01 September 2006

F*ck You Friday!!!

This being Labor Day weekend and the last official weekend of the summer, many people are trying to get one last hurrah in before they go back to school, back to work, end a summer romance, or clean and pack up their vacation homes. For those of us who live near the shore, we endure a special kind of people every summer and Labor Day weekend brings out the ugly in them. Top ten reasons (not in any particular order of relevancy) why I'm calling it F*ck You Friday...

1. Ernesto is beating up the coast with heavy winds and rain ruining cookouts, outdoor activities, and dumping on us because he can.

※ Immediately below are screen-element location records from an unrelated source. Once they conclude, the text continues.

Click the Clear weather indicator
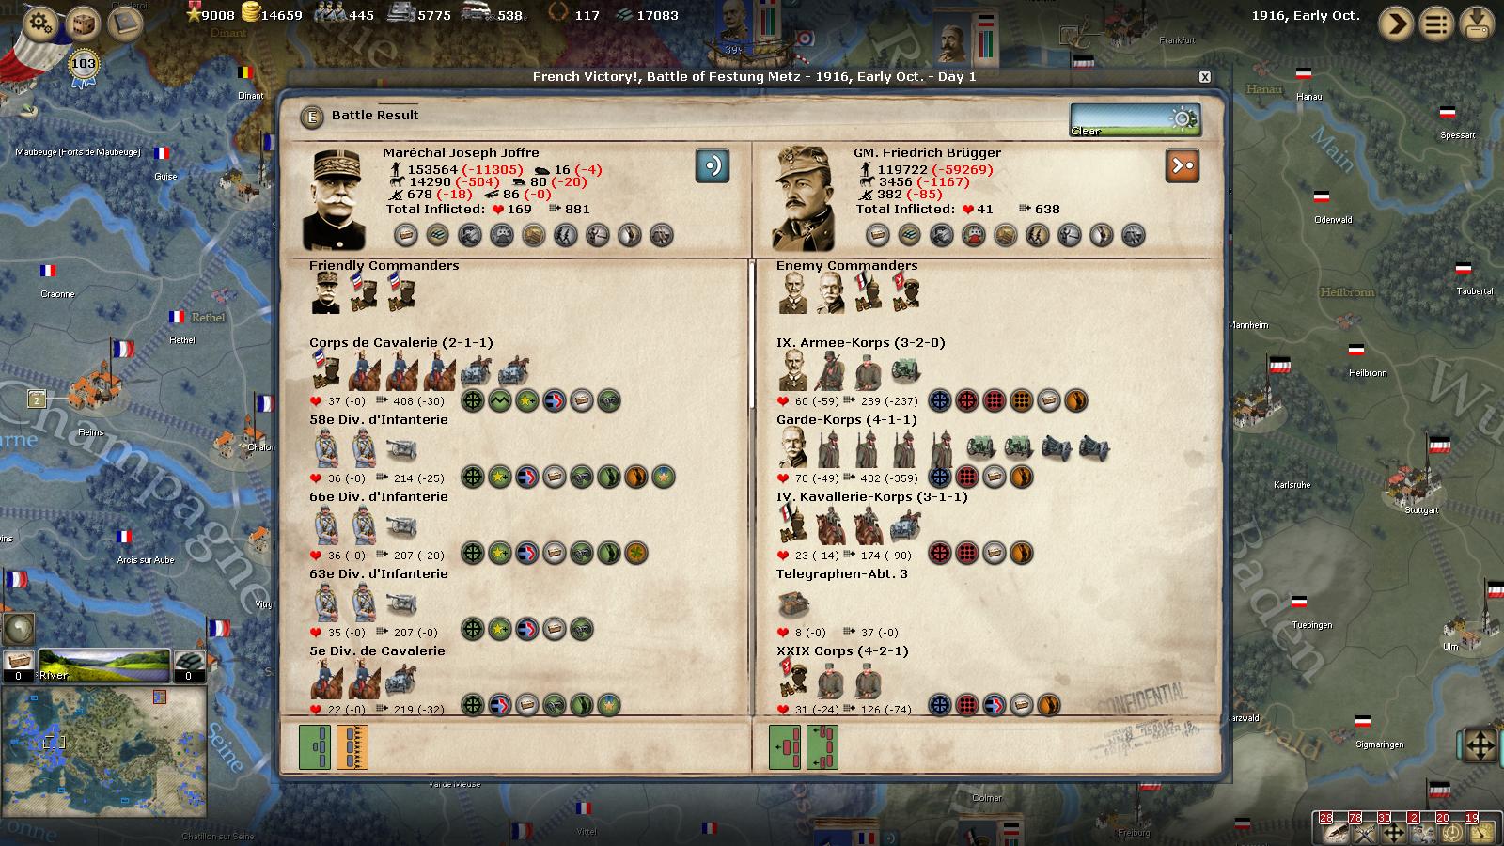(1135, 120)
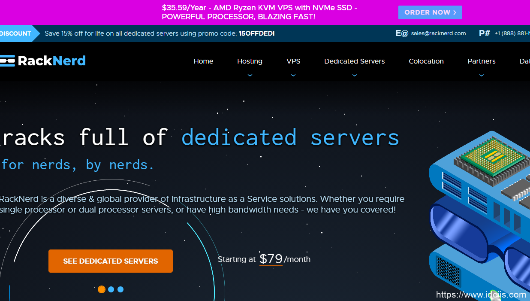Viewport: 530px width, 301px height.
Task: Expand the chevron under Partners
Action: click(x=482, y=75)
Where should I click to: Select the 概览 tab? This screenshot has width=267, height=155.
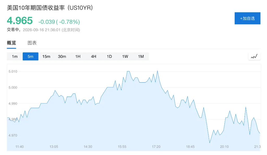point(11,43)
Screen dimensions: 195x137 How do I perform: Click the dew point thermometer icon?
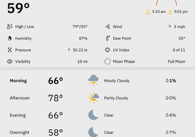coord(108,38)
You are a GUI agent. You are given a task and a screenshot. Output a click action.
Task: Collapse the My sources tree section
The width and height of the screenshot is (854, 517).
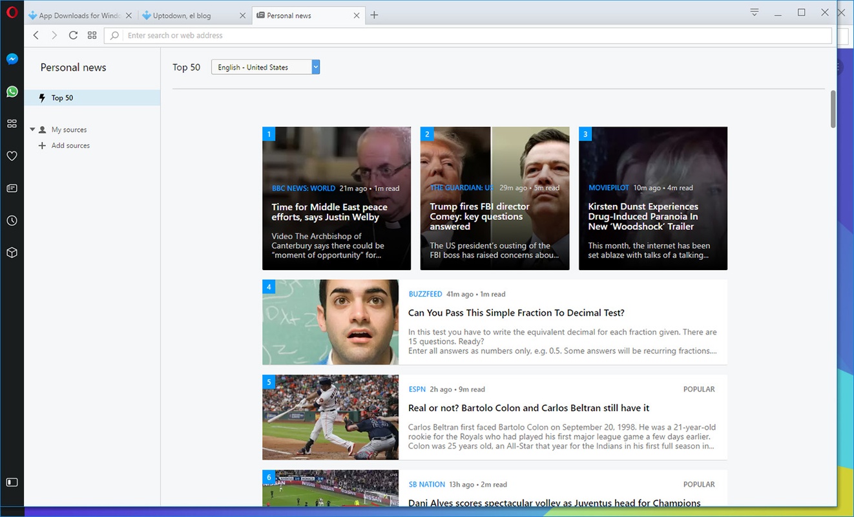pyautogui.click(x=32, y=130)
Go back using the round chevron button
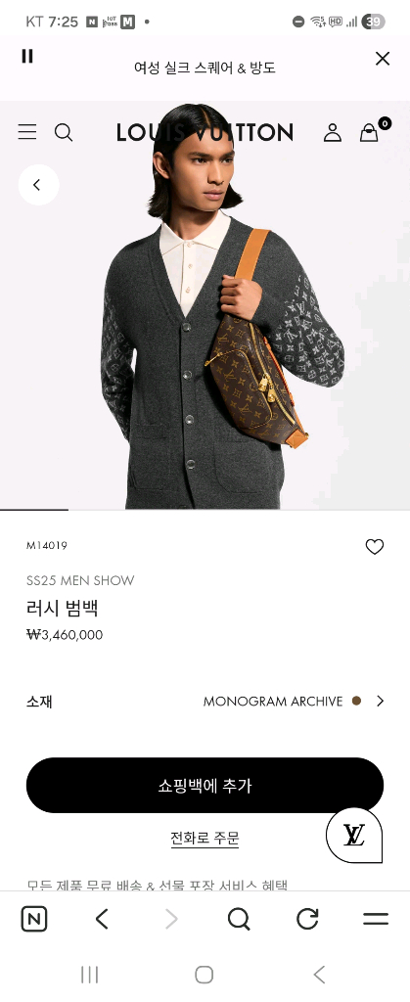The height and width of the screenshot is (1002, 410). pos(38,185)
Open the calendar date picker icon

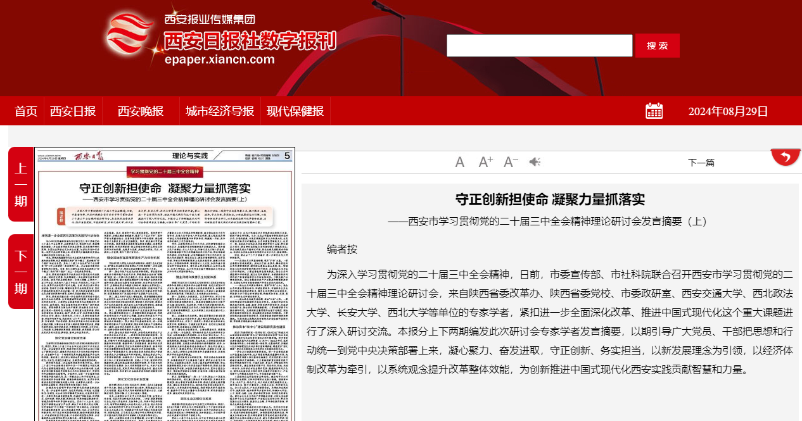click(x=654, y=111)
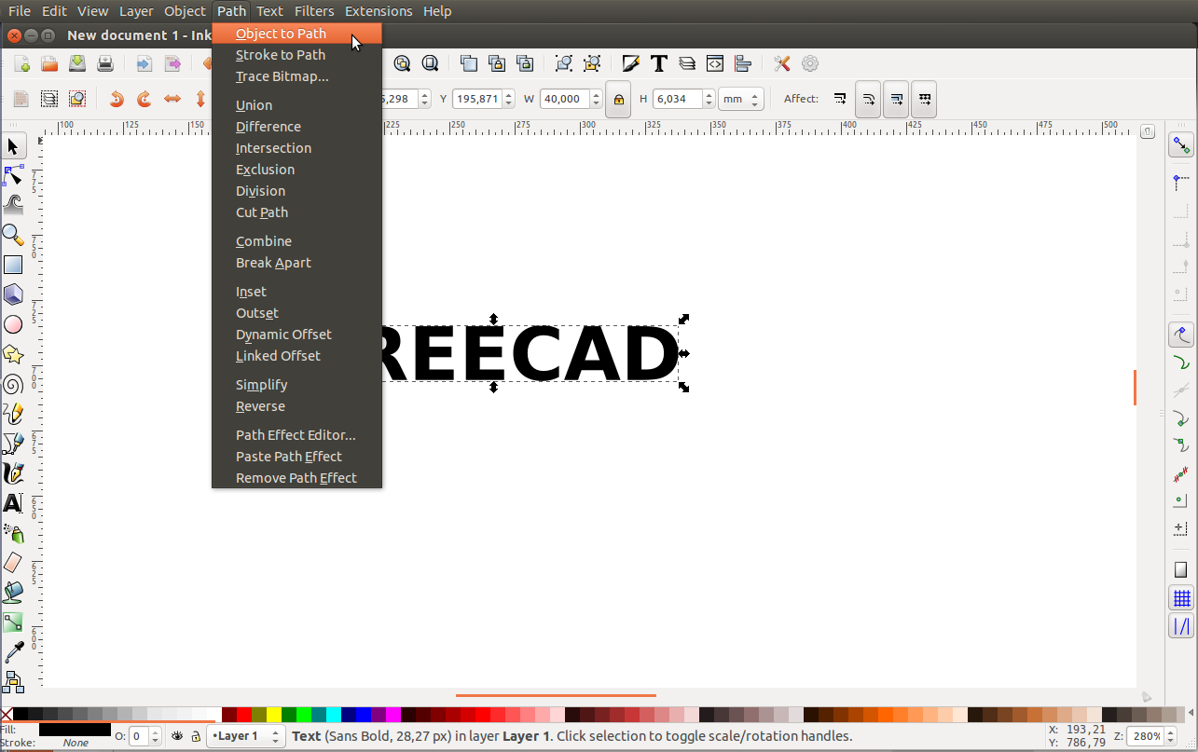This screenshot has width=1198, height=752.
Task: Adjust the zoom percentage spinner arrows
Action: (1170, 736)
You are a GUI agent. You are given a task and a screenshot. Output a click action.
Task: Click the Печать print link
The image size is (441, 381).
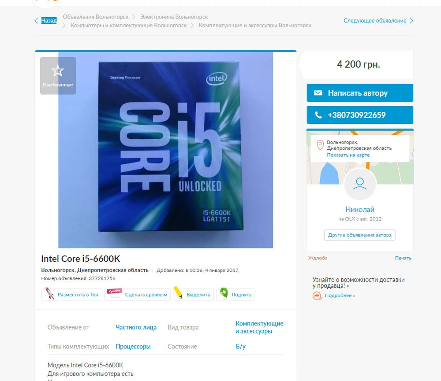(x=403, y=258)
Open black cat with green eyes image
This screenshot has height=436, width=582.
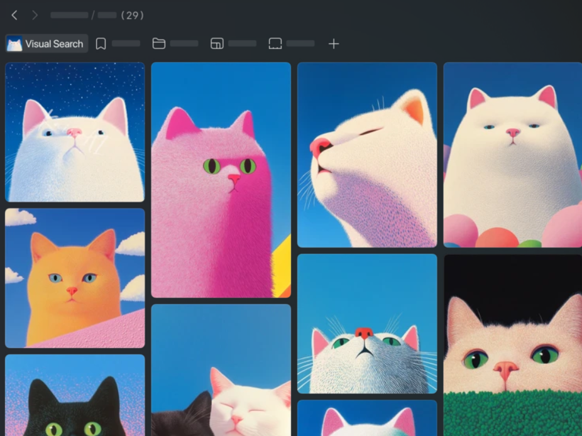75,395
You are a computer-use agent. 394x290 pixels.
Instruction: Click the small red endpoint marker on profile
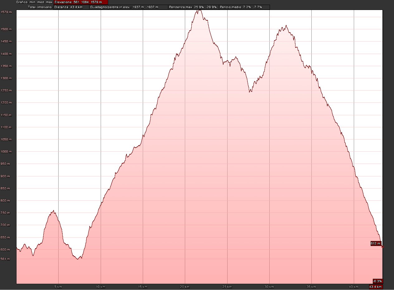pos(382,247)
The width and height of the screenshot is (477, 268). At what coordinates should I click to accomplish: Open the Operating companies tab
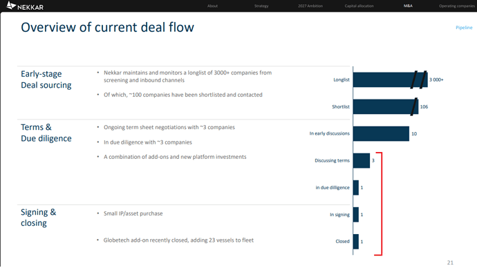coord(457,6)
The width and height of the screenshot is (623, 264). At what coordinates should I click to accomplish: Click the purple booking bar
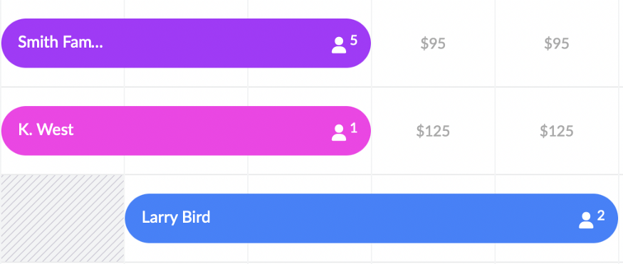[186, 43]
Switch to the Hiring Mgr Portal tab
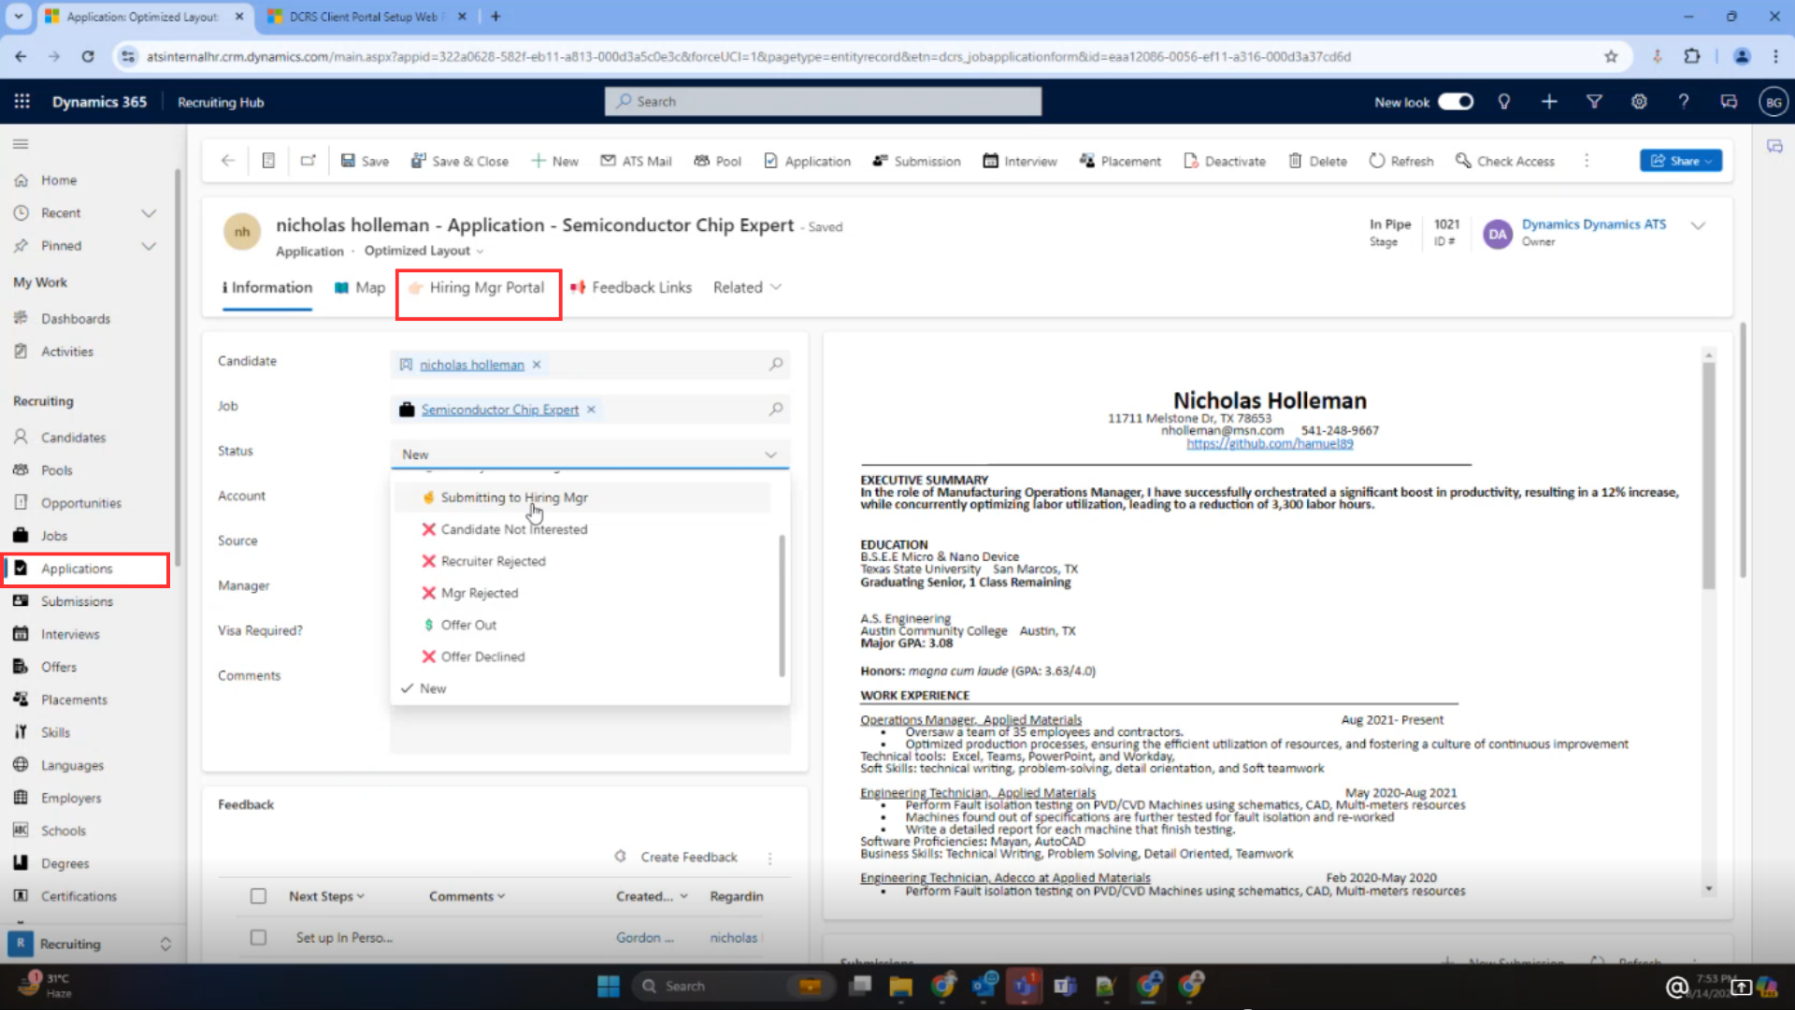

2. (for the women) Those us who have hair appointments today will have our hair ruined because it's going to rain like the freaking dickens. (Ernesto, you bastard!)

3. The out-of-towners will drive like shit to get out of town causing road rage in their wake.

4. The no smoking ban in NJ will be ignored tonight because there's a One Love (Reggae) Festival at House of Blues in Atlantic City and the weed smokers will ignore it with security doing nothing about it.

5. Moms of every demographic will be in the mall this weekend doing their last minute back to school shopping and will f*ck you up if you get in their way, take the shirt they wanted for little Suzy or Johnny, or have not had enough Valium.

6. Store workers unhappy that they have to work this weekend will likely take their pissy attitudes out on you while you shop or check out.

7. The Labor Day weekend sales will have items in their flyers they wont have in the store, pulling the old bait and switch to force you into purchasing something else and/or spending more than you planned to.

8. Back to Ernesto again, because he’s on an unrelenting mission up the coast, those who cannot cookout will look for open restaurants to eat at, thus causing unexpected mayhem in their wake.

9. There’ll be chaos on the roads as vacationers head home early or are forced to evacuate and they’ll swear the roads were made just for them, so “get the f*ck outta my way” will be the catch phrase for the day.

10. The movies (for those who get cabin fever) will be packed primarily with kids who have nothing better to do than act the fool because it’s the last weekend before school starts and they need to get the summer madness out of their system.

Well, that’s my explanation of F*ck You Friday. I hope you all have a wonderful Labor Day weekend wherever you are.

5 comments:

Suzan Abrams, email: suzanabrams@live.co.uk said...

What can I say, Blu... It never rains but pours and I bet that's a bad joke!
Anyhow, here's hoping you have a happy weekend.

Anonymous said...

CTFU....you're right.

The Last Official Weekend of the Summer and I won't be able to ride my motorcycle at all. Damn you Ernesto!! But here's the silver lining; the weather will make for some good luvin.

Unknown said...

Sounds like hell, a kind of *f you*, enjoy the ride! Hey, Blu, it may be hell out there, but don't let the rain pee on your party. Hope you manage to have a great weekend.

layne bowden said...

LOL... this list was funny!

Luckily for me, living in GA, the kiddies have been back in school for a couple of weeks now. And even tho' summer is coming to an end, it will still FEEL like summer until probably mid October! :)

Anyway! Try to have a spectacular week-end in spite of everything!

Peace & Be... good! (Or good at it!) ;)

Anonymous said...

Hey girl! Dayum is it that serious? I hope your weekend turned out good anyway.